*WRITTEN INSTRUCTION:*
Recast every line of the material below as a Markdown table with two columns, Index and Entry. Number each line in order under Index and skip blank lines.

*THE RECORDS:*
* Begin *

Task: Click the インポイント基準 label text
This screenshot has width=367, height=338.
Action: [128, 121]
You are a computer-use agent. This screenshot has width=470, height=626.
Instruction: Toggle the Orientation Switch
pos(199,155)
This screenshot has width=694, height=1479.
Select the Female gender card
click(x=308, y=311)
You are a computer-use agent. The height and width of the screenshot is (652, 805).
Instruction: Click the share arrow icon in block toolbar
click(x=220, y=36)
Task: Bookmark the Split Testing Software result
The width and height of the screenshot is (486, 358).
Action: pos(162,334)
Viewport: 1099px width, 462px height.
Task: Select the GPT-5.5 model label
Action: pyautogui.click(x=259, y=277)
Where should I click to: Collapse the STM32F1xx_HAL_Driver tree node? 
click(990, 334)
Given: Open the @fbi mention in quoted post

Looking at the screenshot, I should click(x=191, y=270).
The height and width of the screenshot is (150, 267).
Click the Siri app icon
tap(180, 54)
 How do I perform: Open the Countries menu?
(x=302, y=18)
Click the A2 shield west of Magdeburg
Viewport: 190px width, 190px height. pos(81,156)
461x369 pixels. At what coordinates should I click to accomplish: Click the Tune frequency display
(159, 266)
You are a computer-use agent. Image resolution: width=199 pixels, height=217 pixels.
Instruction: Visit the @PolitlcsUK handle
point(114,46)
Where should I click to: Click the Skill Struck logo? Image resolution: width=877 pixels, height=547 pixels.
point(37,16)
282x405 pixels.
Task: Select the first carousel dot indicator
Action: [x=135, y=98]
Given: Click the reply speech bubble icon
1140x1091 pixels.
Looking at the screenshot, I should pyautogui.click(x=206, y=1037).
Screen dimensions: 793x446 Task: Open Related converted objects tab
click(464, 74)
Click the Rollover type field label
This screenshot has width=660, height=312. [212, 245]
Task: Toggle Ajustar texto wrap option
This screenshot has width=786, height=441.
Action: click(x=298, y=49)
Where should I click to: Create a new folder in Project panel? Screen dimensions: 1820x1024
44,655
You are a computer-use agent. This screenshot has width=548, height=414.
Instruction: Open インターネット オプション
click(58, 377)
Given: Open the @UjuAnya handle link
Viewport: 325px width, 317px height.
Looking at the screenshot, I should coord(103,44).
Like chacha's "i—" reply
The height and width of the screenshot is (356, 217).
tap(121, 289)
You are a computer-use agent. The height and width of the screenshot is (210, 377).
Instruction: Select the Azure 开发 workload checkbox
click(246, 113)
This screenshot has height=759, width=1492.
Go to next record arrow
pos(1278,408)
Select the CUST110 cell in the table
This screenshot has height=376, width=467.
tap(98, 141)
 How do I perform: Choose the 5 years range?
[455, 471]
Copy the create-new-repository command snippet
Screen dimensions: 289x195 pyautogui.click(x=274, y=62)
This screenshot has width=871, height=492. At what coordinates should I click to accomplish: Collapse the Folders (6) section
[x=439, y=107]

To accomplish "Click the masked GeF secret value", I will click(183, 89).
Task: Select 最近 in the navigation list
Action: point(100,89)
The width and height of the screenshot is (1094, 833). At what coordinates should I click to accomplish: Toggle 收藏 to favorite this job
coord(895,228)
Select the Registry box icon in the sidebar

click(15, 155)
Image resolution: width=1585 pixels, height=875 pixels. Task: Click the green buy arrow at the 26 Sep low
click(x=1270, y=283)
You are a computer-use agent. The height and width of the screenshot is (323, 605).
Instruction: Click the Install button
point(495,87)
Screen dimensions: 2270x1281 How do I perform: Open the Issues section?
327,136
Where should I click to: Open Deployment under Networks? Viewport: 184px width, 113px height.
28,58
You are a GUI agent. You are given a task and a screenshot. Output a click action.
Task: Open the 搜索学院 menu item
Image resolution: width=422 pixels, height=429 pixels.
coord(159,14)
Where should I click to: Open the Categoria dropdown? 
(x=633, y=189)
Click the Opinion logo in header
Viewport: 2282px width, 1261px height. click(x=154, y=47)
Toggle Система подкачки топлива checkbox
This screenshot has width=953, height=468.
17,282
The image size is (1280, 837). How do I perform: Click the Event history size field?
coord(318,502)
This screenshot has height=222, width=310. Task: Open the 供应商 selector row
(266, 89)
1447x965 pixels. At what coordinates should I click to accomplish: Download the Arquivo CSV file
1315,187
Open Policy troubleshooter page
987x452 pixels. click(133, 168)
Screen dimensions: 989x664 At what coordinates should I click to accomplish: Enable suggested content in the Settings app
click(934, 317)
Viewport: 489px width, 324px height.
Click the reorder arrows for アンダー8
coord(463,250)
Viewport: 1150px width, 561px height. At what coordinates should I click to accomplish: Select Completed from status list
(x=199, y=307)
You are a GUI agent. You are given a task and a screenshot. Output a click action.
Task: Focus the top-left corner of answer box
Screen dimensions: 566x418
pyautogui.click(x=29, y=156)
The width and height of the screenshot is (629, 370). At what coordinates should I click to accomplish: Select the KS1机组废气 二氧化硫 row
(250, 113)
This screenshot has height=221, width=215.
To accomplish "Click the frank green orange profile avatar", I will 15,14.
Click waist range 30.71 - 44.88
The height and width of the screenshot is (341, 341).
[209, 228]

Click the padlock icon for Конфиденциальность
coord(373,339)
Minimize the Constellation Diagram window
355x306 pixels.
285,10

* End *

*CORRECT OUTPUT:*
| Index | Entry |
|---|---|
| 1 | Task: Click the インポイント基準 label text |
| 2 | This screenshot has width=367, height=338. |
| 3 | Action: [128, 121] |
| 4 | You are a computer-use agent. This screenshot has width=470, height=626. |
| 5 | Instruction: Toggle the Orientation Switch |
| 6 | pos(199,155) |
| 7 | This screenshot has width=694, height=1479. |
| 8 | Select the Female gender card |
| 9 | click(x=308, y=311) |
| 10 | You are a computer-use agent. The height and width of the screenshot is (652, 805). |
| 11 | Instruction: Click the share arrow icon in block toolbar |
| 12 | click(x=220, y=36) |
| 13 | Task: Bookmark the Split Testing Software result |
| 14 | The width and height of the screenshot is (486, 358). |
| 15 | Action: pos(162,334) |
| 16 | Viewport: 1099px width, 462px height. |
| 17 | Task: Select the GPT-5.5 model label |
| 18 | Action: pyautogui.click(x=259, y=277) |
| 19 | Where should I click to: Collapse the STM32F1xx_HAL_Driver tree node?  |
| 20 | click(990, 334) |
| 21 | Given: Open the @fbi mention in quoted post |
| 22 | Looking at the screenshot, I should click(x=191, y=270). |
| 23 | The height and width of the screenshot is (150, 267). |
| 24 | Click the Siri app icon |
| 25 | tap(180, 54) |
| 26 |  How do I perform: Open the Countries menu? |
| 27 | (x=302, y=18) |
| 28 | Click the A2 shield west of Magdeburg |
| 29 | Viewport: 190px width, 190px height. pos(81,156) |
| 30 | 461x369 pixels. At what coordinates should I click to accomplish: Click the Tune frequency display |
| 31 | (159, 266) |
| 32 | You are a computer-use agent. Image resolution: width=199 pixels, height=217 pixels. |
| 33 | Instruction: Visit the @PolitlcsUK handle |
| 34 | point(114,46) |
| 35 | Where should I click to: Click the Skill Struck logo? Image resolution: width=877 pixels, height=547 pixels. |
| 36 | point(37,16) |
| 37 | 282x405 pixels. |
| 38 | Task: Select the first carousel dot indicator |
| 39 | Action: [x=135, y=98] |
| 40 | Given: Click the reply speech bubble icon |
| 41 | 1140x1091 pixels. |
| 42 | Looking at the screenshot, I should pyautogui.click(x=206, y=1037). |
| 43 | Screen dimensions: 793x446 Task: Open Related converted objects tab |
| 44 | click(464, 74) |
| 45 | Click the Rollover type field label |
| 46 | This screenshot has width=660, height=312. [212, 245] |
| 47 | Task: Toggle Ajustar texto wrap option |
| 48 | This screenshot has width=786, height=441. |
| 49 | Action: click(x=298, y=49) |
| 50 | Where should I click to: Create a new folder in Project panel? Screen dimensions: 1820x1024 |
| 51 | 44,655 |
| 52 | You are a computer-use agent. This screenshot has width=548, height=414. |
| 53 | Instruction: Open インターネット オプション |
| 54 | click(58, 377) |
| 55 | Given: Open the @UjuAnya handle link |
| 56 | Viewport: 325px width, 317px height. |
| 57 | Looking at the screenshot, I should coord(103,44). |
| 58 | Like chacha's "i—" reply |
| 59 | The height and width of the screenshot is (356, 217). |
| 60 | tap(121, 289) |
| 61 | You are a computer-use agent. The height and width of the screenshot is (210, 377). |
| 62 | Instruction: Select the Azure 开发 workload checkbox |
| 63 | click(246, 113) |
| 64 | This screenshot has height=759, width=1492. |
| 65 | Go to next record arrow |
| 66 | pos(1278,408) |
| 67 | Select the CUST110 cell in the table |
| 68 | This screenshot has height=376, width=467. |
| 69 | tap(98, 141) |
| 70 |  How do I perform: Choose the 5 years range? |
| 71 | [455, 471] |
| 72 | Copy the create-new-repository command snippet |
| 73 | Screen dimensions: 289x195 pyautogui.click(x=274, y=62) |
| 74 | This screenshot has width=871, height=492. At what coordinates should I click to accomplish: Collapse the Folders (6) section |
| 75 | [x=439, y=107] |
| 76 | To accomplish "Click the masked GeF secret value", I will click(183, 89). |
| 77 | Task: Select 最近 in the navigation list |
| 78 | Action: point(100,89) |
| 79 | The width and height of the screenshot is (1094, 833). At what coordinates should I click to accomplish: Toggle 收藏 to favorite this job |
| 80 | coord(895,228) |
| 81 | Select the Registry box icon in the sidebar |
| 82 | click(15, 155) |
| 83 | Image resolution: width=1585 pixels, height=875 pixels. Task: Click the green buy arrow at the 26 Sep low |
| 84 | click(x=1270, y=283) |
| 85 | You are a computer-use agent. The height and width of the screenshot is (323, 605). |
| 86 | Instruction: Click the Install button |
| 87 | point(495,87) |
| 88 | Screen dimensions: 2270x1281 How do I perform: Open the Issues section? |
| 89 | 327,136 |
| 90 | Where should I click to: Open Deployment under Networks? Viewport: 184px width, 113px height. |
| 91 | 28,58 |
| 92 | You are a GUI agent. You are given a task and a screenshot. Output a click action. |
| 93 | Task: Open the 搜索学院 menu item |
| 94 | Image resolution: width=422 pixels, height=429 pixels. |
| 95 | coord(159,14) |
| 96 | Where should I click to: Open the Categoria dropdown?  |
| 97 | (x=633, y=189) |
| 98 | Click the Opinion logo in header |
| 99 | Viewport: 2282px width, 1261px height. click(x=154, y=47) |
| 100 | Toggle Система подкачки топлива checkbox |
| 101 | This screenshot has width=953, height=468. |
| 102 | 17,282 |
| 103 | The image size is (1280, 837). How do I perform: Click the Event history size field? |
| 104 | coord(318,502) |
| 105 | This screenshot has height=222, width=310. Task: Open the 供应商 selector row |
| 106 | (266, 89) |
| 107 | 1447x965 pixels. At what coordinates should I click to accomplish: Download the Arquivo CSV file |
| 108 | 1315,187 |
| 109 | Open Policy troubleshooter page |
| 110 | 987x452 pixels. click(133, 168) |
| 111 | Screen dimensions: 989x664 At what coordinates should I click to accomplish: Enable suggested content in the Settings app |
| 112 | click(934, 317) |
| 113 | Viewport: 489px width, 324px height. |
| 114 | Click the reorder arrows for アンダー8 |
| 115 | coord(463,250) |
| 116 | Viewport: 1150px width, 561px height. At what coordinates should I click to accomplish: Select Completed from status list |
| 117 | (x=199, y=307) |
| 118 | You are a GUI agent. You are given a task and a screenshot. Output a click action. |
| 119 | Task: Focus the top-left corner of answer box |
| 120 | Screen dimensions: 566x418 |
| 121 | pyautogui.click(x=29, y=156) |
| 122 | The width and height of the screenshot is (629, 370). At what coordinates should I click to accomplish: Select the KS1机组废气 二氧化硫 row |
| 123 | (250, 113) |
| 124 | This screenshot has height=221, width=215. |
| 125 | To accomplish "Click the frank green orange profile avatar", I will 15,14. |
| 126 | Click waist range 30.71 - 44.88 |
| 127 | The height and width of the screenshot is (341, 341). |
| 128 | [209, 228] |
| 129 | Click the padlock icon for Конфиденциальность |
| 130 | coord(373,339) |
| 131 | Minimize the Constellation Diagram window |
| 132 | 355x306 pixels. |
| 133 | 285,10 |